Content starts

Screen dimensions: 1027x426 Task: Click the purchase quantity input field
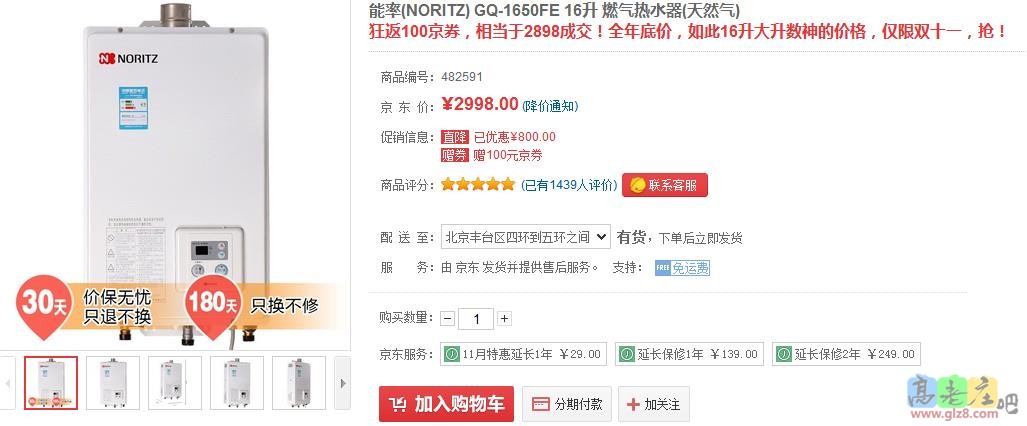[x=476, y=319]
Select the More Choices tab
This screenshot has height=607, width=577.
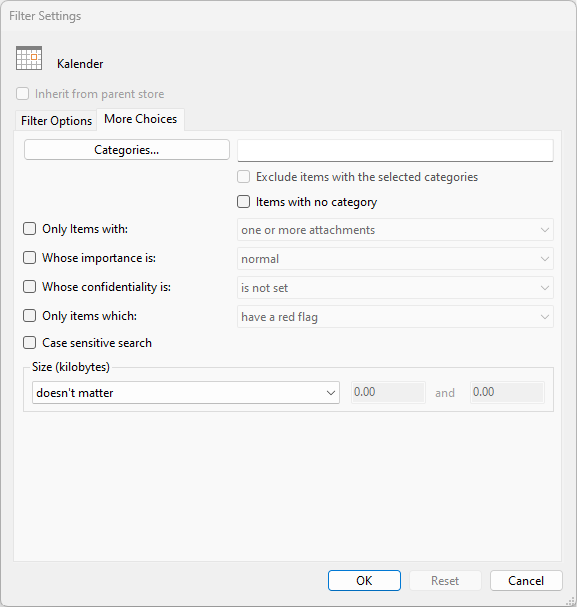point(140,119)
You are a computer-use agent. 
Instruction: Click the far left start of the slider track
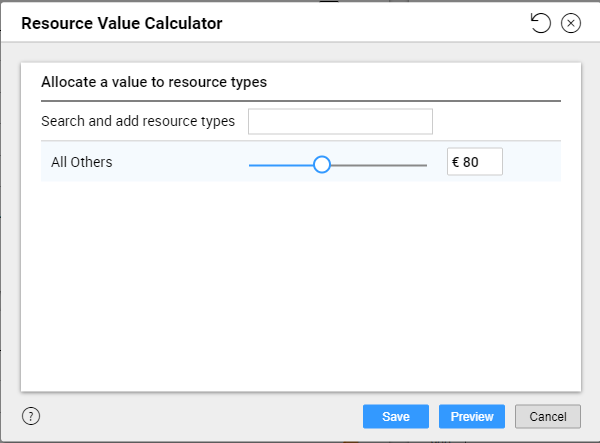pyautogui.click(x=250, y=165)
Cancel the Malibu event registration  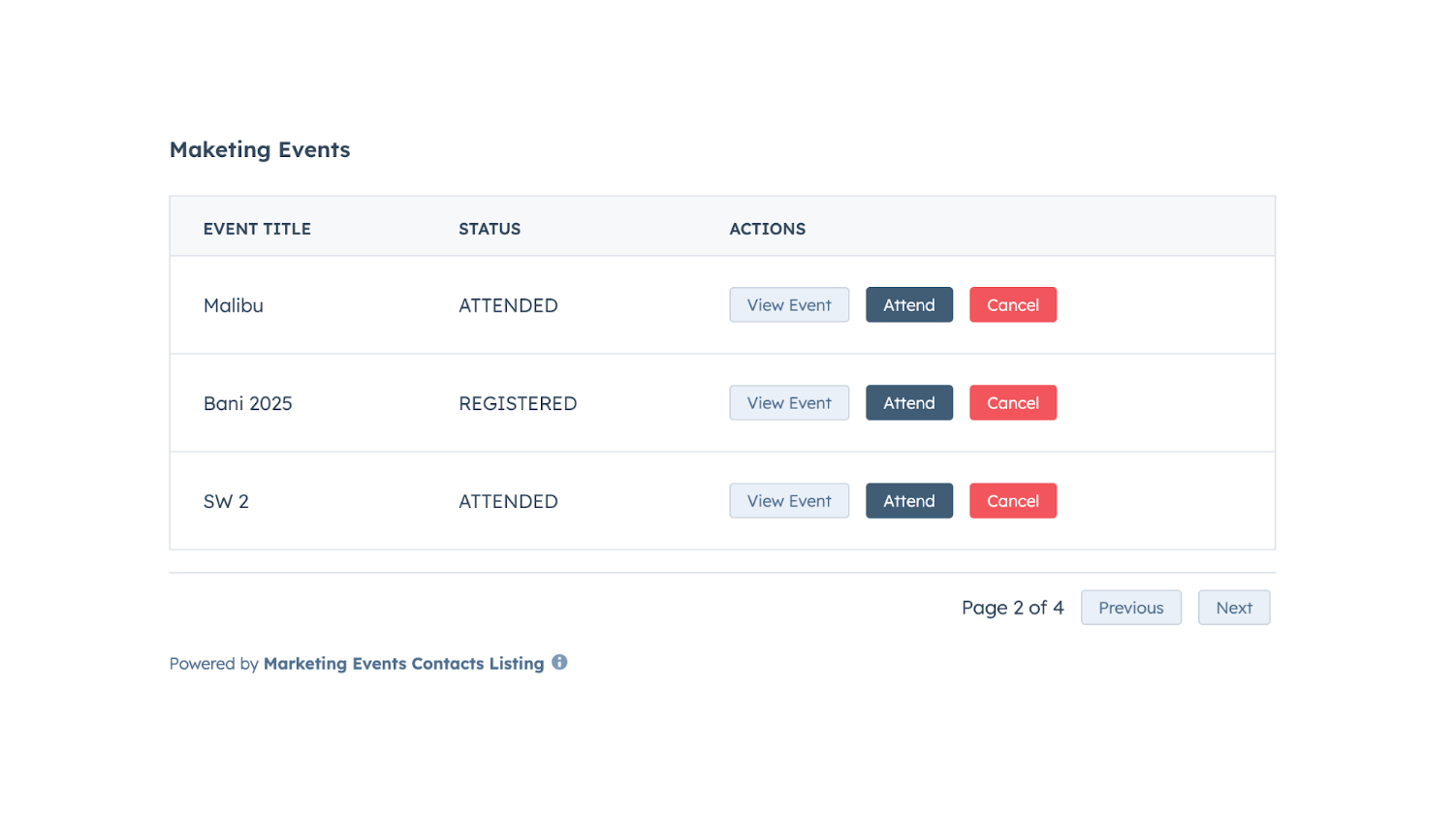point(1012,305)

Content ends

> **GOAL OF THE EXERCISE**
The required output is an exact copy of the lines from the start of the material above through the line containing "You are a computer-use agent.", inclusive, with no pictures in it.

> **RESULT OF THIS TASK**
Screen dimensions: 1027x426 Task: Click the purchase quantity input field
[x=476, y=319]
Select the More Choices tab
This screenshot has height=607, width=577.
point(140,119)
You are a computer-use agent. 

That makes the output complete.